Desde 30 de abril contam-se 27 mortes no bairro no Mulundo, comuna da Funda, afetando crianças entre os nove e os 12 anos, depois de febres altas e dores abdominais, num quadro clínico que se agrava "muito rapidamente", até à morte, aparentemente mais grave do que a malária comum, descreve a população.

A última dessas mortes, conforme a Lusa constatou hoje numa visita ao bairro, aconteceu durante a madrugada, perante a crítica dos familiares à falta de assistência médica atempada.

Maria Cristina carregou o neto às costas, durante a noite, para centro de saúde, com febre alta e os "olhos amarelados". Teve ainda de percorrer quilómetros para comprar medicamentos para levar ao hospital.

"Depois nem me deixaram entrar com os medicamentos e a criança estava lá dentro bem mal", contou, amargurada, a avó, que viu o rapaz de três anos morrer pouco tempo após chegar no hospital, numa situação de anemia grave, provocada pela malária.

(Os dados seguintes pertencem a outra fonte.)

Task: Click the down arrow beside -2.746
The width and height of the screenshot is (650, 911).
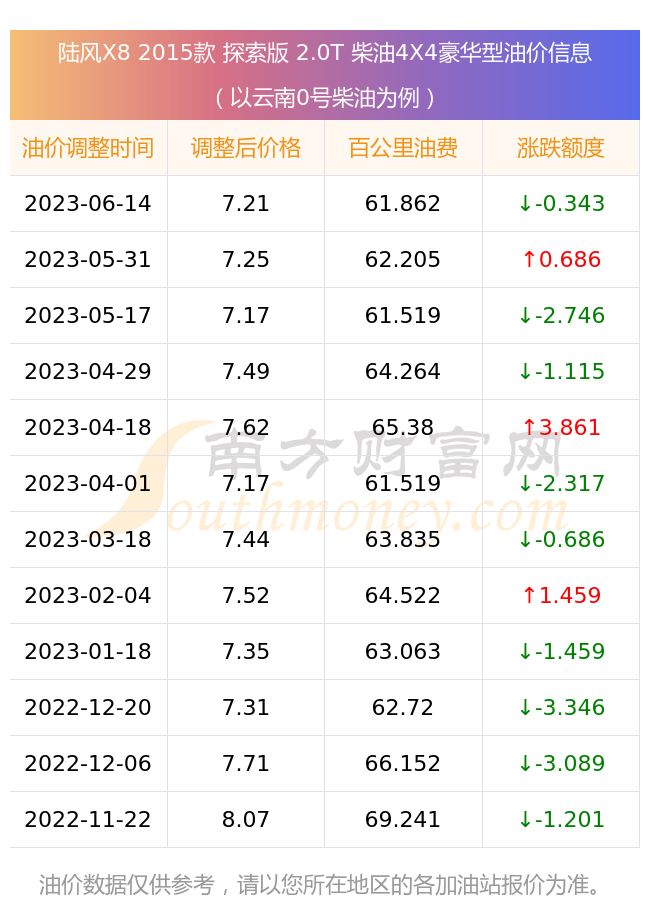Action: coord(525,315)
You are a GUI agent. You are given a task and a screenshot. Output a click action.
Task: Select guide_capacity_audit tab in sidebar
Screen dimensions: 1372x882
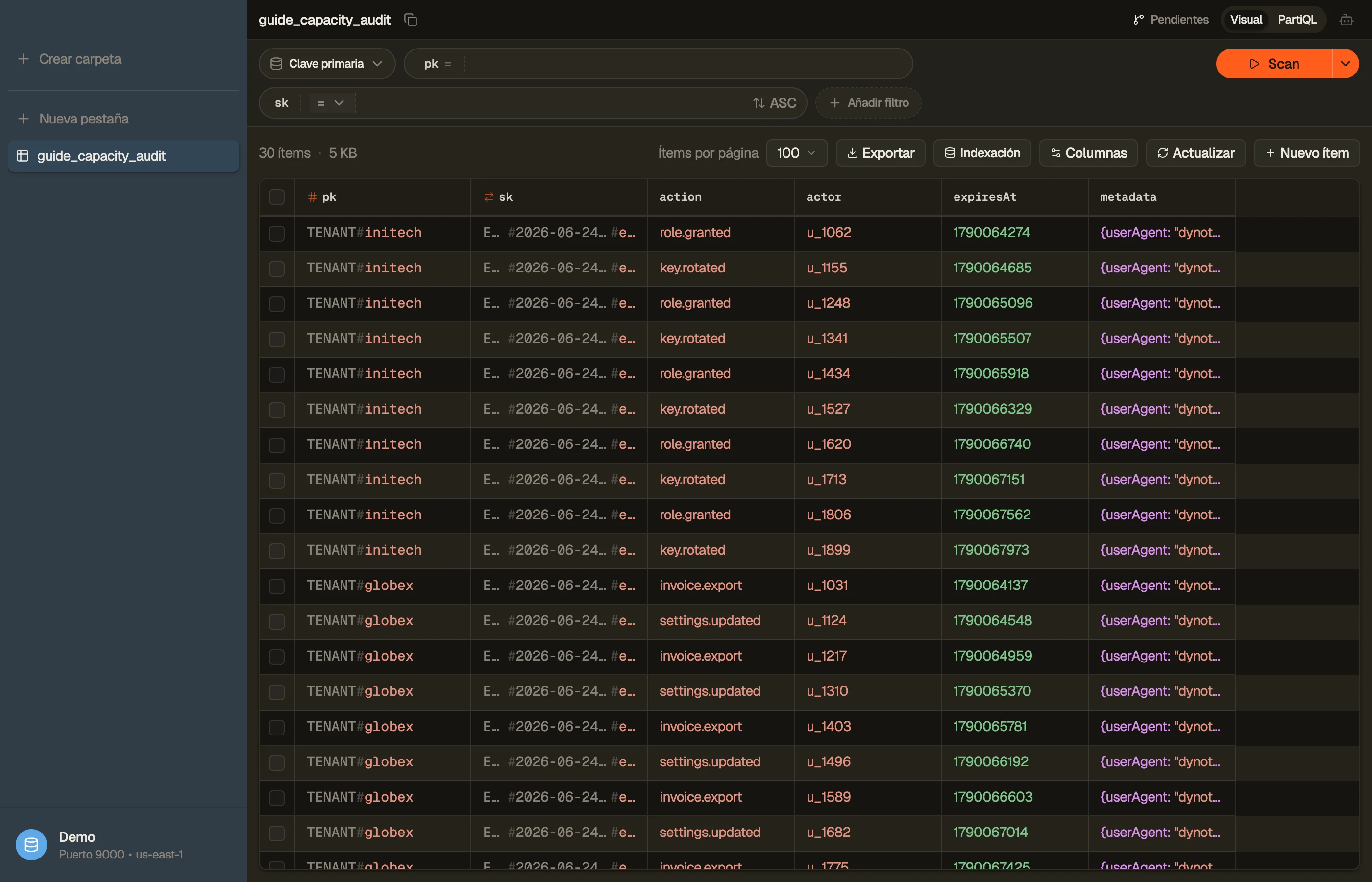point(123,156)
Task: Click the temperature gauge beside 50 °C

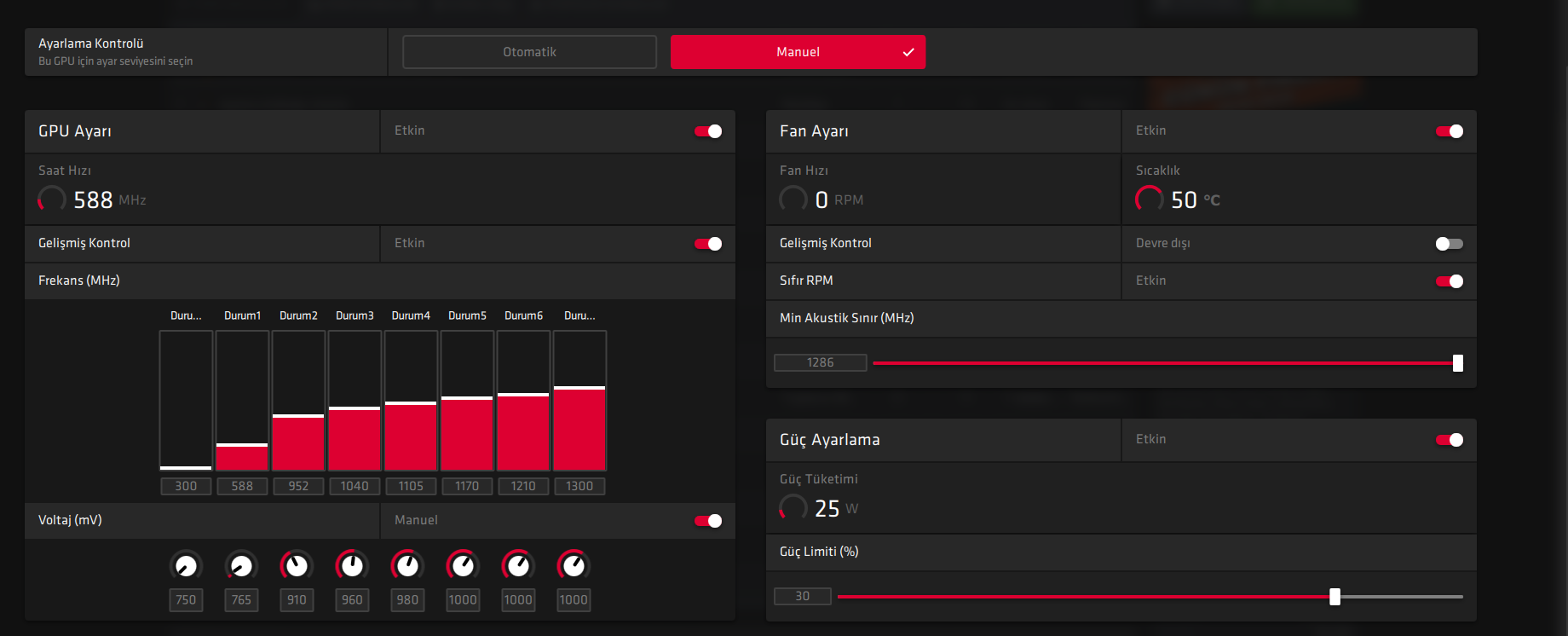Action: point(1149,199)
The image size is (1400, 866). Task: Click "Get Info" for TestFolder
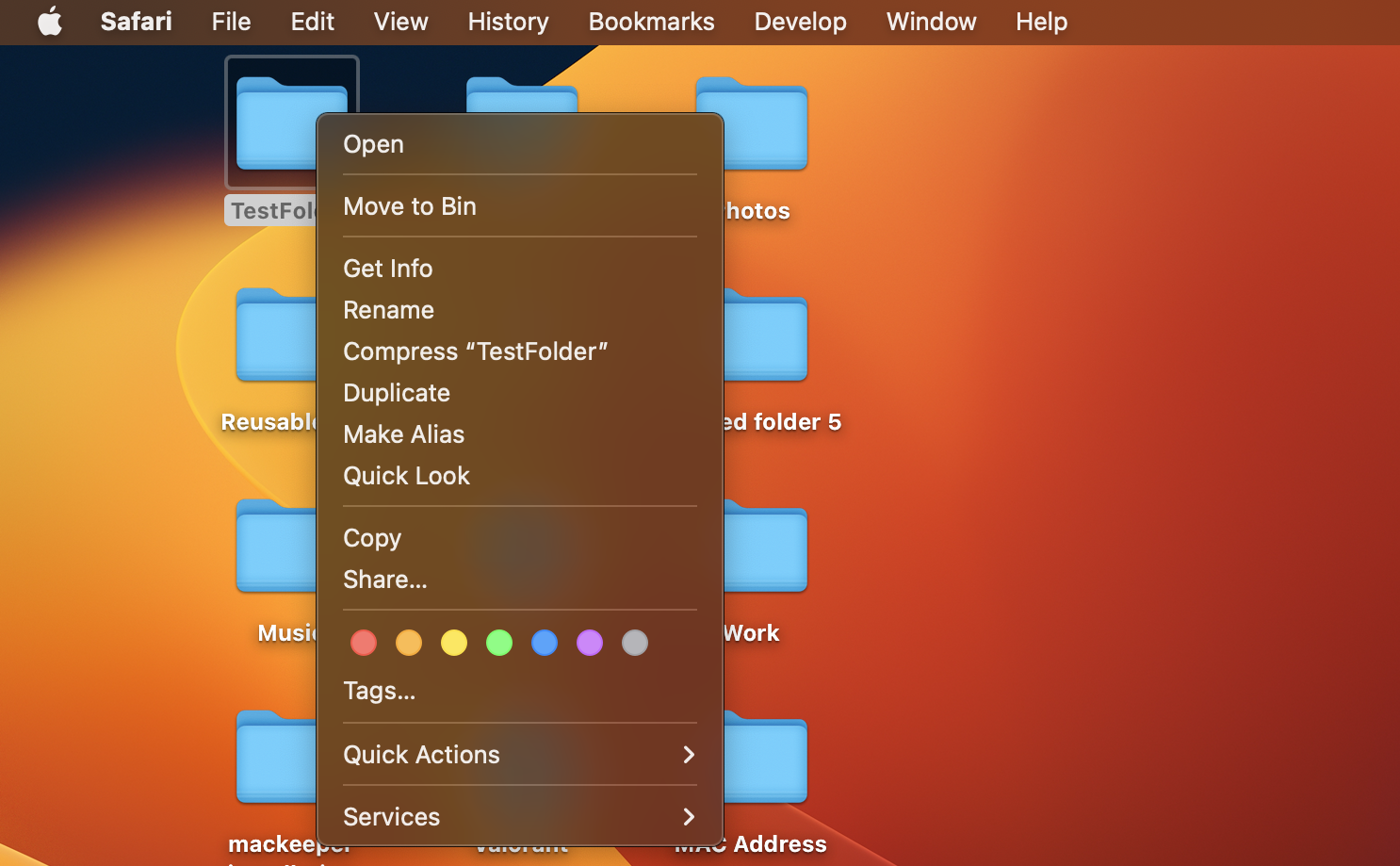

Como a Lusa constatou no interior do bairro, ainda decorre uma investigação, com recolha de amostras de água e outros elementos, além de desinfestação das casas e despiste da população também à febre amarela, dengue e chikungunya, mas oficialmente a direção provincial de saúde de Luanda garante ser um surto de malária.

Pelas ruas em terra batida do Mulundo, onde vivem mais de 27 mil pessoas em casas improvisadas com blocos e chapas, estão agora montadas tendas médicas, para testes rápidos, vacinação e distribuição à população de medicamentos e redes mosquiteiras.

Logo na primeira hora, os técnicos da equipa da saúde pública e vigilância epidemiológica, incluindo especialistas cubanos, detetaram hoje mais 12 casos positivos de malária, em trinta análises realizadas.

Evaristo Epalanga, coordenador do bairro, diz que às 27 mortes oficiais ainda se somam pelo menos outras quatro, crianças que já não morreram na comuna.

Explica que a água que se serve à população é feita num chafariz improvisado na rua principal e não é tratada há mais de três anos, por falta de desinfetante. Também o posto médico do Mulundo ficou fechado em julho de 2012.

"O empreiteiro recebeu alguma percentagem do dinheiro para a reabilitação do posto e abandonou a obra. O que nos ajuda é uma clinica privada que temos cá, mas temos de pagar. Até para a cama temos que dar contribuição. Alguns moradores ficam em casa porque não têm dinheiro", explica Evaristo Epalanga.

A água parada das chuvas das últimas semanas, que forma pequenas lagoas, e aquela que a população guarda dentro de casa, para consumo próprio, são um meio propício à propagação da malária, provocada pela picada de um mosquito e principal causa de morte em Angola.

"O centro de saúde é muito longe do bairro. Se acontecer à noite, é um problema muito sério, não nos conseguimos deslocar. O tempo que vamos no caminho, a criança perde a força", conta, desgostoso, Augusto Valente, que também não conseguiu salvar o neto, de seis anos, vítima da malária no Mulundo.

Problemas que a diretora municipal de Saúde de Cacuaco, Catarina Uatanha, reconhece, até porque Luanda, e aquele município "em particular" está a "sofrer um surto de malária", depois de uma forte época das chuvas.

Só no primeiro trimestre de 2015 já se registaram mais de 188 mil casos de malária em Luanda, com 400 óbitos hospitalares.

"As lagoas [águas paradas das chuvas] facilitaram a multiplicação das larvas e dos vetores. Já esperávamos, de alguma maneira, que fosse acontecer um aumento significativo de casos de malária", explicou.

A responsável da saúde garantiu que todas as crianças que morreram no hospital, neste surto do bairro no Mulundo, "têm um boletim de óbito de malária". Para 887 mil habitantes, Cacuaco tem apenas 19 unidades de saúde públicas, das quais cinco centros de saúde e um hospital municipal. Uma rede que Catarina Uatanha admite ser "insuficiente".

"Temos projetos em carteira para construção de novas unidades sanitárias. Mas não se resolve tudo num só dia", rematou.